_Challenges_:
1: In the appeal opinion, what reasons are listed for a vehicle being out of normal use, such that a non-owned auto or "trailer" used as its temporary substitute counts as a covered auto?
2: In the appeal opinion, rewrite the passage starting at "On appeal from" and ending at "Shafron, on the brief).", swapping in "Monmouth County" wherever "Middlesex County" appears.

Before Judges Haas and Higbee.

On appeal from Superior Court of New Jersey, Law Division, Middlesex County, Docket No. L-7438-11.

Lisa R. Bicocchi argued the cause for appellant (Archer & Greiner, PC, attorneys; Patrick Papalia, of counsel; Jason T. Shafron, on the brief).

Chad B. Sponder argued the cause for respondent (Bright & Sponder, attorneys; Mr. Sponder, on the brief).


Defendant Jaishanka Arnala appeals from the June 18, 2013 order of the Law Division, declaring that plaintiff Citizens United Reciprocal Exchange "owe[d] no liability coverage" to defendant under the terms of an auto insurance policy, and dismissing defendant's counterclaim alleging bad faith, breach of duty of good faith and fair dealing, and other claims against plaintiff. After reviewing the record in light of the contentions advanced on appeal, we reverse and remand.


Plaintiff is an insurance company, which issued a personal auto insurance policy to defendant.1 In pertinent part, the policy stated that plaintiff "will pay damages for 'bodily injury' or 'property damage' for which any 'insured' becomes legally responsible because of an auto accident."

As used in the policy, the term "Insured" was defined as

1. You or any "family member" for the ownership, maintenance or use of any auto or "trailer".

2. Any person using "your covered auto".

3. For "your covered auto", any person or organization but only with respect to legal responsibility for acts or omissions of a person for whom coverage is afforded under this Part.

4. For any auto or "trailer", other than "your covered auto", any other person or organization but only with respect to legal responsibility for acts or omissions of you or any "family member" for whom coverage is afforded under this Part. This Provision . . . only applies if the person or organization does not own or hire the auto or "trailer".

The policy defined the term "covered auto" as meaning

1. Any vehicle shown in the Declarations.

2. A "newly acquired auto".

3. Any "trailer" you own.

4. Any auto or "trailer" you do not own while used as a temporary substitute for any other vehicle described in this definition which is out of normal use because of its

a. Breakdown;

b. Repair;

c. Servicing;

d. Loss; or

e. Destruction.

Defendant had only one vehicle listed on the Declaration page of the policy, a 2004 Volvo sedan.

According to plaintiff's complaint, defendant rented a vehicle2 from a U-Haul facility on November 29, 2007 "for the purpose[] of transporting goods he intended to purchase at a home improvement store." Before leaving the facility, defendant gave the keys to Jose Espinoza, who drove the vehicle while plaintiff followed in his Volvo. Espinoza was then involved in an accident with Joseph Weber, who allegedly sustained injuries.

Weber sued Espinoza and U-Haul, but did not originally name defendant in the litigation. In January 2011, however, Weber filed an amended complaint and defendant was joined in the action. Weber alleged he was injured as a "direct and proximate result" of defendant's "carelessness, negligence, and recklessness." In his counterclaim to CURE's complaint, defendant asserted he retained an attorney and, in February 2011, notified plaintiff of Weber's claim and sought coverage under his auto insurance policy. For some period of time, U-Haul assigned an attorney to defendant.

_Dataset extract_:
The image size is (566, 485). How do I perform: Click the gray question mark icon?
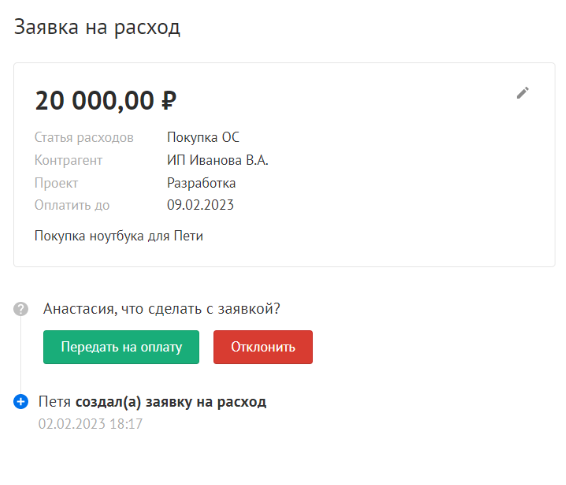click(x=21, y=309)
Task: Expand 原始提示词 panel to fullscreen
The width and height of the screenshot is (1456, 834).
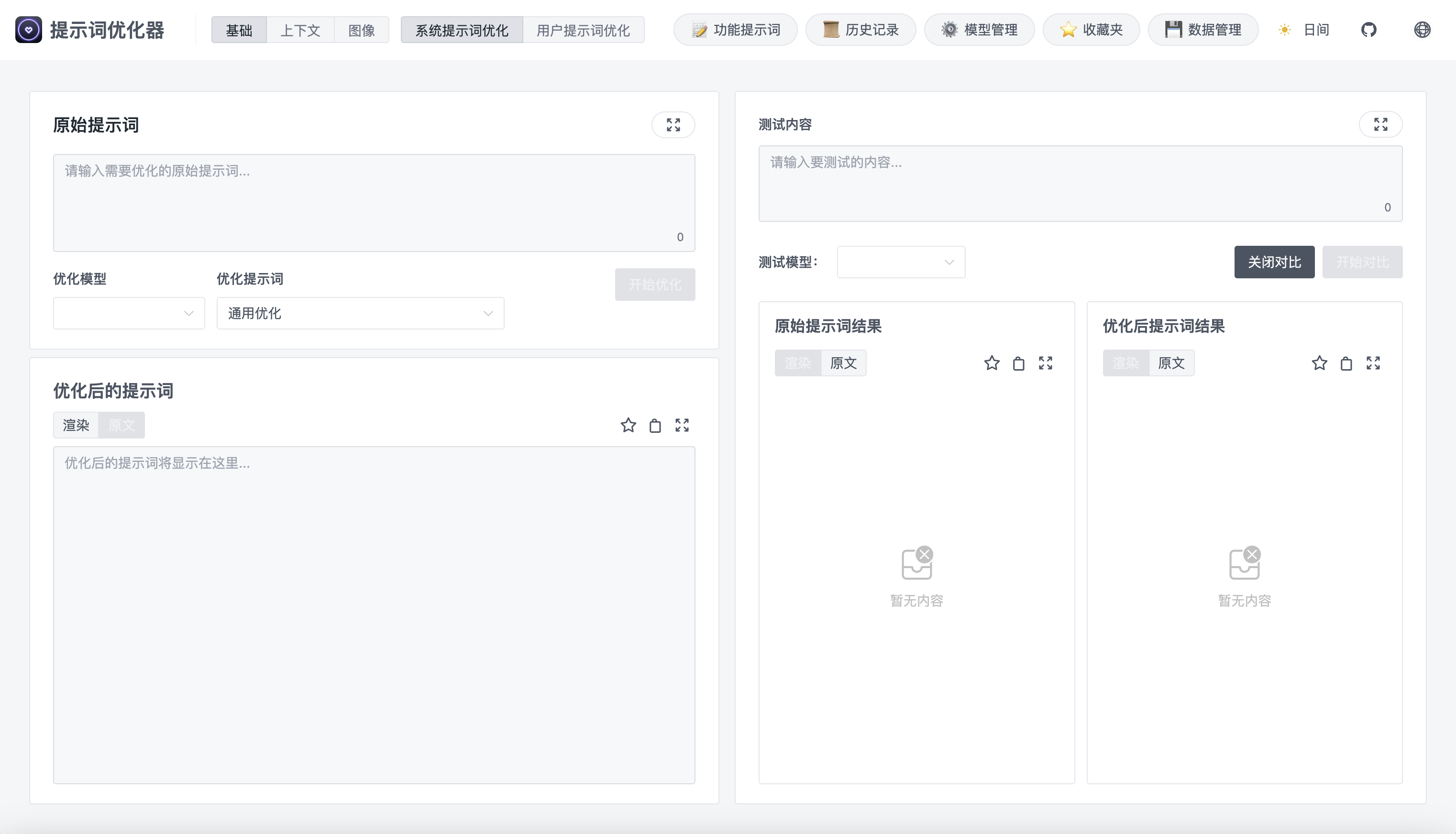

_Answers by task_:
1: Breakdown, repair, servicing, loss, and destruction.

2:
On appeal from Superior Court of New Jersey, Law Division, Monmouth County, Docket No. L-7438-11.

Lisa R. Bicocchi argued the cause for appellant (Archer & Greiner, PC, attorneys; Patrick Papalia, of counsel; Jason T. Shafron, on the brief).